**Fragmento del documento**.
————————

Navegación
Exploración europea



Inicios navegación exploratoria europea:
La navegación en el Mediterráneo El navío que surcó el Mediterráneo entre los siglos XIII y XV podía ser clasificado en dos grandes grupos: la galera y el velero. La galera tenía movilidad, rapidez, manejabilidad y estilización de línea, pero un inconveniente grande: escasa capacidad de carga. El velero, por su parte, era poco manejable, lento, grande y amazacotado, pero muy apto para el transporte. La galera derivaba de las antiguas griegas y romanas, alcanzando su perfección durante los siglos XIV y XV. Su punto débil era el motor, pues se servía de los remos como medio de propulsión. Era una obra maestra de estilización y ligereza. Embarcación muy larga, estrecha y baja, cumplía perfectamente ante el suave oleaje del Mediterráneo. Las particularidades del comercio y movimiento por este mar, con su navegación de cabotaje, es decir, a vista siempre de costa, y con vientos variables, escalas continuas y frecuentes maniobras justificaban el éxito de la galera y el papel primordial del remo.

El velero o navío redondo estaba movido por el viento, sin apenas libertad de maniobra, expuesto al ataque de los piratas, macizo y con una lentitud extrema. En torno al siglo XIII se le incorporó lo que puede calificarse como gran innovación: el timón de codaste, que para unos llegó de China, conocido mil años antes, y para otros del Báltico. El velero podía así ser gobernado. En el Mediterráneo penetró ya durante el siglo XIV. Otros aspectos que se debía modificar y perfeccionar eran los mástiles y la vela. Los mástiles, andando el tiempo, pasaron de uno a tres o cuatro; y las velas triangulares que se fueron incorporando se empleaban fundamentalmente para las maniobras.

————————

**Registros proporcionados**.
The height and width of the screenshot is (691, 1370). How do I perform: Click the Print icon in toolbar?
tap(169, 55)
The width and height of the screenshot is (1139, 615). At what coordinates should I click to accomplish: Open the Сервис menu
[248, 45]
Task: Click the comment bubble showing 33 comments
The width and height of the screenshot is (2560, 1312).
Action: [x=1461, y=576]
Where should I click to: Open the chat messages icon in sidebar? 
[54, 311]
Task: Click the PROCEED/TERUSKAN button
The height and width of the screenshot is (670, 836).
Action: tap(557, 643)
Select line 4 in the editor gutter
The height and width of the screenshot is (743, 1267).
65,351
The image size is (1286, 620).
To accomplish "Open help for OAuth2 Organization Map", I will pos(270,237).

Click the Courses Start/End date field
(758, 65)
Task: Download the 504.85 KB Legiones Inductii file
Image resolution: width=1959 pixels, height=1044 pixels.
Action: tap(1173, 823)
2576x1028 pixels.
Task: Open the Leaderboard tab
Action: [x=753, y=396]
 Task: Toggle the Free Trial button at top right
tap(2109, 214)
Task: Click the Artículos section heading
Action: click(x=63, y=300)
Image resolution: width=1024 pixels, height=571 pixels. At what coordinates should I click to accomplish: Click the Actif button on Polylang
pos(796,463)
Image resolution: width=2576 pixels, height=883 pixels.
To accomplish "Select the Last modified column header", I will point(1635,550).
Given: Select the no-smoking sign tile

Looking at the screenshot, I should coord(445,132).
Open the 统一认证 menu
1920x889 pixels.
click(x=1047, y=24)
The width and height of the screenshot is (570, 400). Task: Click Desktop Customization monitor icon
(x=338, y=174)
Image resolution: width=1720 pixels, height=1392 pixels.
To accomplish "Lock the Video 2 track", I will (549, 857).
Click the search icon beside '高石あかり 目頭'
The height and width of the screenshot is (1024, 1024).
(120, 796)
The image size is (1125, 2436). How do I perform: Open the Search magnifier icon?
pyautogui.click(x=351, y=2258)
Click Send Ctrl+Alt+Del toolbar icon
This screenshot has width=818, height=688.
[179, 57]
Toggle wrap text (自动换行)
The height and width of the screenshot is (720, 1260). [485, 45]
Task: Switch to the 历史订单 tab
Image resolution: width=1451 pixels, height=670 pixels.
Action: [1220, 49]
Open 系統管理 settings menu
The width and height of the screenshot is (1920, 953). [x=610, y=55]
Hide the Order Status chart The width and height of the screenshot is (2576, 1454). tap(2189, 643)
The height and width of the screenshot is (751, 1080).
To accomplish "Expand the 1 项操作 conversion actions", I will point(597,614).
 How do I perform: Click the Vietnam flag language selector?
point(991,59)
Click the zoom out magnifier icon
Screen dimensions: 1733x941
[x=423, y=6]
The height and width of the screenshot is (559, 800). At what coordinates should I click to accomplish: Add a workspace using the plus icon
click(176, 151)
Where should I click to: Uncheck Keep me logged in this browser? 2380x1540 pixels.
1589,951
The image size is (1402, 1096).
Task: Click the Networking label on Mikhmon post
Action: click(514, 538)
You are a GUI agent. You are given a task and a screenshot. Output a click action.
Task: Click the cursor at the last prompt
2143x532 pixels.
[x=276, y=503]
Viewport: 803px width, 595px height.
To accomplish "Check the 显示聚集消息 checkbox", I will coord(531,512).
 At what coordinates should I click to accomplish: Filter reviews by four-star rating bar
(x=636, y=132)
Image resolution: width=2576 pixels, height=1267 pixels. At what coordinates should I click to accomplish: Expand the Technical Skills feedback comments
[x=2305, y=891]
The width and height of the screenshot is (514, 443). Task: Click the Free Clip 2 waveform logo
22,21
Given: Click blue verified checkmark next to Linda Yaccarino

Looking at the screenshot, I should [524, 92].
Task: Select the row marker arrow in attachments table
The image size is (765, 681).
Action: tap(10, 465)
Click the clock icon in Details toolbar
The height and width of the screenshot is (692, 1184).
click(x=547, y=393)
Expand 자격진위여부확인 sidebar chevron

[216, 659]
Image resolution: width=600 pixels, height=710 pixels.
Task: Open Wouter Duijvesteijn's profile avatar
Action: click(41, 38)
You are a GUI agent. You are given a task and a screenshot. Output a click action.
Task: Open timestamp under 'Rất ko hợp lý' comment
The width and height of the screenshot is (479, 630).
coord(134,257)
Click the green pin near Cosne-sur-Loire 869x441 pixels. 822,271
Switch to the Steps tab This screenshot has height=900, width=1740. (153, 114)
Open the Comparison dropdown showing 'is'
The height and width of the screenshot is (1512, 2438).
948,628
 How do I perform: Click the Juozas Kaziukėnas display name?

————————

**Instrucciones**.
- a) Repita textualmente el pasaje del fragmento sobre la navegación mediterránea comprendido entre "El velero o" y "para las maniobras.", ambos incluidos.
- b) Según el fragmento sobre la navegación mediterránea, ¿qué innovación se incorporó al velero en torno al siglo XIII?
- c) Enumere las particularidades del comercio y del movimiento por el Mediterráneo que, según el fragmento sobre la navegación mediterránea, justificaban el éxito de la galera.
Los registros provienen de una fuente distinta a la del fragmento.

**Respuestas del ejercicio**.
- a)
El velero o navío redondo estaba movido por el viento, sin apenas libertad de maniobra, expuesto al ataque de los piratas, macizo y con una lentitud extrema. En torno al siglo XIII se le incorporó lo que puede calificarse como gran innovación: el timón de codaste, que para unos llegó de China, conocido mil años antes, y para otros del Báltico. El velero podía así ser gobernado. En el Mediterráneo penetró ya durante el siglo XIV. Otros aspectos que se debía modificar y perfeccionar eran los mástiles y la vela. Los mástiles, andando el tiempo, pasaron de uno a tres o cuatro; y las velas triangulares que se fueron incorporando se empleaban fundamentalmente para las maniobras.

- b) El timón de codaste.

- c)
- Navegación de cabotaje, siempre a vista de costa
- Vientos variables
- Escalas continuas
- Frecuentes maniobras